Top of Material provided
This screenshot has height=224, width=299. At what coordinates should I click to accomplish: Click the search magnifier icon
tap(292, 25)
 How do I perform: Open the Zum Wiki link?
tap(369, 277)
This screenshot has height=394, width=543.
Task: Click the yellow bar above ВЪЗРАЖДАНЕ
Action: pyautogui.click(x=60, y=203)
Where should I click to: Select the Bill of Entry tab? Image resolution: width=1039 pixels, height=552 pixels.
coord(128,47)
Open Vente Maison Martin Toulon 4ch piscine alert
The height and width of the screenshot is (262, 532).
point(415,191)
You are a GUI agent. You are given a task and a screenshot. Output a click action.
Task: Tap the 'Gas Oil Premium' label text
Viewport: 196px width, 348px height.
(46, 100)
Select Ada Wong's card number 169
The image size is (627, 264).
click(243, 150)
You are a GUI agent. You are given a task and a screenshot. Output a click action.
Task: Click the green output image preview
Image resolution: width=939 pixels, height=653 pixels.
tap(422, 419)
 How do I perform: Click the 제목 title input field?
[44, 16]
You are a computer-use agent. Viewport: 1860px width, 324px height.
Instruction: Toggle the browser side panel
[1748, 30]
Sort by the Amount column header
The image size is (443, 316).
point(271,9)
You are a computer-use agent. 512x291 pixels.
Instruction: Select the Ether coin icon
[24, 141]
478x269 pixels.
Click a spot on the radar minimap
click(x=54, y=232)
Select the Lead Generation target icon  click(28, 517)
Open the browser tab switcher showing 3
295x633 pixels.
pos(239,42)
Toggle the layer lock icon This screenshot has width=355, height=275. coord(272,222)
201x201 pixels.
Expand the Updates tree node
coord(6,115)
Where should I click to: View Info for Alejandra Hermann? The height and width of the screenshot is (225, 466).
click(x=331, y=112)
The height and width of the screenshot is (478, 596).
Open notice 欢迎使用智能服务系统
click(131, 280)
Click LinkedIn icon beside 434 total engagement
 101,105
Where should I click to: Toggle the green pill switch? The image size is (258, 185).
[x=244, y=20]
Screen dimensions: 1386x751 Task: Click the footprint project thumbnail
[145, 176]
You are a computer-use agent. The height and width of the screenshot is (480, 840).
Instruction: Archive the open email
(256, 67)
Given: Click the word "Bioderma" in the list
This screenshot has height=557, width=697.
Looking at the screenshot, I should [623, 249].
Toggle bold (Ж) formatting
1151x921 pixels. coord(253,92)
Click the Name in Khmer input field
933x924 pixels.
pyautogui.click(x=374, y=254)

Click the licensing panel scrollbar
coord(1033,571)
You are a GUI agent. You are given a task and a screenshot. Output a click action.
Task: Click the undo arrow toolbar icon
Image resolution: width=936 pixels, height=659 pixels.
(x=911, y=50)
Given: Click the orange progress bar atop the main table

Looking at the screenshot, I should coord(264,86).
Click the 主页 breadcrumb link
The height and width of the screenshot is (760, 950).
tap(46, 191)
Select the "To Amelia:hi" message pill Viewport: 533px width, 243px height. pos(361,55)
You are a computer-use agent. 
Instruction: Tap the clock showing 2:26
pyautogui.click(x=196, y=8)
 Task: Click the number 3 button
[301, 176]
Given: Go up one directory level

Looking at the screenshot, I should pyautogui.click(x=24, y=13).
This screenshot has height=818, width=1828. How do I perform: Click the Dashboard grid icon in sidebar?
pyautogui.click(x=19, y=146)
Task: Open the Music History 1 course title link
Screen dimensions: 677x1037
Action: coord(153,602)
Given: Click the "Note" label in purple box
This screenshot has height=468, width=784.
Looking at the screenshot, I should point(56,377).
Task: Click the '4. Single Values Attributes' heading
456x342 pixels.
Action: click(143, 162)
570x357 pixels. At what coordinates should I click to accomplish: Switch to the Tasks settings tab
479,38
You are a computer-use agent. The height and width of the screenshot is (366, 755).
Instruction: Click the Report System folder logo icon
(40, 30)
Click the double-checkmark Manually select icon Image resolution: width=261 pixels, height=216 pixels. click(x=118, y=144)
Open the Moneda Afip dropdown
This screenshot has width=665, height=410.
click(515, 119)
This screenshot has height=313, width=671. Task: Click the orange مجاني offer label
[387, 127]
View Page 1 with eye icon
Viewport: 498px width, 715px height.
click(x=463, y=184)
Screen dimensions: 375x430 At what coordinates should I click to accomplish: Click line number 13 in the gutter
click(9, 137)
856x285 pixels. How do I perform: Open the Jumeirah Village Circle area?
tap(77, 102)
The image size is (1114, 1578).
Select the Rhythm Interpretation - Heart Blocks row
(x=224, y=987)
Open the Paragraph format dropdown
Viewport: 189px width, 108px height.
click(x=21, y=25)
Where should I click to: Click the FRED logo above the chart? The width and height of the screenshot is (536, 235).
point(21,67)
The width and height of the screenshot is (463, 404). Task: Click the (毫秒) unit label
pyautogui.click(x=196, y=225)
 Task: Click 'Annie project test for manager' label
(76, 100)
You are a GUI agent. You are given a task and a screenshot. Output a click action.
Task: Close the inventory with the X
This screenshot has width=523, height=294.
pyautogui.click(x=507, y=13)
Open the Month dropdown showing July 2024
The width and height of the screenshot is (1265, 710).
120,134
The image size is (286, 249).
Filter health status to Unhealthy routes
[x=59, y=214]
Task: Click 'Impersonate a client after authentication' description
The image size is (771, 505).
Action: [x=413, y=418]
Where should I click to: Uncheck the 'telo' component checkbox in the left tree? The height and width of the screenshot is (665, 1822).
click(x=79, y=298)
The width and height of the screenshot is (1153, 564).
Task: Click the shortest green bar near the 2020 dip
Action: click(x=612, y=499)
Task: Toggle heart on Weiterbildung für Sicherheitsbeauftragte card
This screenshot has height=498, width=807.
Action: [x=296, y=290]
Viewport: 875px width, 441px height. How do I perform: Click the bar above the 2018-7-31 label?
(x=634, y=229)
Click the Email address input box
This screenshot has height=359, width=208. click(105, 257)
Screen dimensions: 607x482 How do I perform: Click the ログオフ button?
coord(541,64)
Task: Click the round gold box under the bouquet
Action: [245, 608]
Bottom of Material provided
▶ _Requirement_
Would you please print every record exactly as written?

▶ _Result for this task_
This screenshot has height=224, width=299. At what coordinates should I click to accomplish: Click the search magnifier icon
tap(292, 25)
 How do I perform: Open the Zum Wiki link?
tap(369, 277)
This screenshot has height=394, width=543.
Task: Click the yellow bar above ВЪЗРАЖДАНЕ
Action: pyautogui.click(x=60, y=203)
Where should I click to: Select the Bill of Entry tab? Image resolution: width=1039 pixels, height=552 pixels.
coord(128,47)
Open Vente Maison Martin Toulon 4ch piscine alert
The height and width of the screenshot is (262, 532).
point(415,191)
You are a GUI agent. You are given a task and a screenshot. Output a click action.
Task: Tap the 'Gas Oil Premium' label text
Viewport: 196px width, 348px height.
(46, 100)
Select Ada Wong's card number 169
The image size is (627, 264).
click(243, 150)
You are a GUI agent. You are given a task and a screenshot. Output a click action.
Task: Click the green output image preview
Image resolution: width=939 pixels, height=653 pixels.
tap(422, 419)
 How do I perform: Click the 제목 title input field?
[44, 16]
You are a computer-use agent. Viewport: 1860px width, 324px height.
Instruction: Toggle the browser side panel
[1748, 30]
Sort by the Amount column header
The image size is (443, 316).
point(271,9)
You are a computer-use agent. 512x291 pixels.
Instruction: Select the Ether coin icon
[24, 141]
478x269 pixels.
Click a spot on the radar minimap
click(x=54, y=232)
Select the Lead Generation target icon  click(28, 517)
Open the browser tab switcher showing 3
295x633 pixels.
pos(239,42)
Toggle the layer lock icon This screenshot has width=355, height=275. coord(272,222)
201x201 pixels.
Expand the Updates tree node
coord(6,115)
Where should I click to: View Info for Alejandra Hermann? The height and width of the screenshot is (225, 466).
click(x=331, y=112)
The height and width of the screenshot is (478, 596).
Open notice 欢迎使用智能服务系统
click(131, 280)
Click LinkedIn icon beside 434 total engagement
 101,105
Where should I click to: Toggle the green pill switch? The image size is (258, 185).
[x=244, y=20]
Screen dimensions: 1386x751 Task: Click the footprint project thumbnail
[145, 176]
You are a computer-use agent. The height and width of the screenshot is (480, 840).
Instruction: Archive the open email
(256, 67)
Given: Click the word "Bioderma" in the list
This screenshot has height=557, width=697.
Looking at the screenshot, I should [623, 249].
Toggle bold (Ж) formatting
1151x921 pixels. coord(253,92)
Click the Name in Khmer input field
933x924 pixels.
pyautogui.click(x=374, y=254)

Click the licensing panel scrollbar
coord(1033,571)
You are a GUI agent. You are given a task and a screenshot. Output a click action.
Task: Click the undo arrow toolbar icon
Image resolution: width=936 pixels, height=659 pixels.
(x=911, y=50)
Given: Click the orange progress bar atop the main table

Looking at the screenshot, I should coord(264,86).
Click the 主页 breadcrumb link
The height and width of the screenshot is (760, 950).
tap(46, 191)
Select the "To Amelia:hi" message pill Viewport: 533px width, 243px height. pos(361,55)
You are a computer-use agent. 
Instruction: Tap the clock showing 2:26
pyautogui.click(x=196, y=8)
 Task: Click the number 3 button
[301, 176]
Given: Go up one directory level

Looking at the screenshot, I should pyautogui.click(x=24, y=13).
This screenshot has height=818, width=1828. How do I perform: Click the Dashboard grid icon in sidebar?
pyautogui.click(x=19, y=146)
Task: Open the Music History 1 course title link
Screen dimensions: 677x1037
Action: coord(153,602)
Given: Click the "Note" label in purple box
This screenshot has height=468, width=784.
Looking at the screenshot, I should point(56,377).
Task: Click the '4. Single Values Attributes' heading
456x342 pixels.
Action: click(143, 162)
570x357 pixels. At what coordinates should I click to accomplish: Switch to the Tasks settings tab
479,38
You are a computer-use agent. The height and width of the screenshot is (366, 755).
Instruction: Click the Report System folder logo icon
(40, 30)
Click the double-checkmark Manually select icon Image resolution: width=261 pixels, height=216 pixels. click(x=118, y=144)
Open the Moneda Afip dropdown
This screenshot has width=665, height=410.
click(515, 119)
This screenshot has height=313, width=671. Task: Click the orange مجاني offer label
[387, 127]
View Page 1 with eye icon
Viewport: 498px width, 715px height.
click(x=463, y=184)
Screen dimensions: 375x430 At what coordinates should I click to accomplish: Click line number 13 in the gutter
click(9, 137)
856x285 pixels. How do I perform: Open the Jumeirah Village Circle area?
tap(77, 102)
The image size is (1114, 1578).
Select the Rhythm Interpretation - Heart Blocks row
(x=224, y=987)
Open the Paragraph format dropdown
Viewport: 189px width, 108px height.
click(x=21, y=25)
Where should I click to: Click the FRED logo above the chart? The width and height of the screenshot is (536, 235).
point(21,67)
The width and height of the screenshot is (463, 404). Task: Click the (毫秒) unit label
pyautogui.click(x=196, y=225)
 Task: Click 'Annie project test for manager' label
(76, 100)
You are a GUI agent. You are given a task and a screenshot. Output a click action.
Task: Close the inventory with the X
This screenshot has width=523, height=294.
pyautogui.click(x=507, y=13)
Open the Month dropdown showing July 2024
The width and height of the screenshot is (1265, 710).
120,134
The image size is (286, 249).
Filter health status to Unhealthy routes
[x=59, y=214]
Task: Click 'Impersonate a client after authentication' description
The image size is (771, 505).
Action: [x=413, y=418]
Where should I click to: Uncheck the 'telo' component checkbox in the left tree? The height and width of the screenshot is (665, 1822).
click(x=79, y=298)
The width and height of the screenshot is (1153, 564).
Task: Click the shortest green bar near the 2020 dip
Action: click(x=612, y=499)
Task: Toggle heart on Weiterbildung für Sicherheitsbeauftragte card
This screenshot has height=498, width=807.
Action: [x=296, y=290]
Viewport: 875px width, 441px height. How do I perform: Click the bar above the 2018-7-31 label?
(x=634, y=229)
Click the Email address input box
This screenshot has height=359, width=208. click(105, 257)
Screen dimensions: 607x482 How do I perform: Click the ログオフ button?
coord(541,64)
Task: Click the round gold box under the bouquet
Action: [245, 608]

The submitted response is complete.